=== Section Start ===
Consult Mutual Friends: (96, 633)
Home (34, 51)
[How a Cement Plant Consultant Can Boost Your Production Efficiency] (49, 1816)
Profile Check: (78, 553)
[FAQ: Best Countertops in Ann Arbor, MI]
=== Section End ===
### What the task asks
Exactly the lines from the one that holds "[How a Cement" through the final line of the records above should be written out, and only those.

### Reply
[How a Cement Plant Consultant Can Boost Your Production Efficiency] (49, 1816)
Profile Check: (78, 553)
[FAQ: Best Countertops in Ann Arbor, MI]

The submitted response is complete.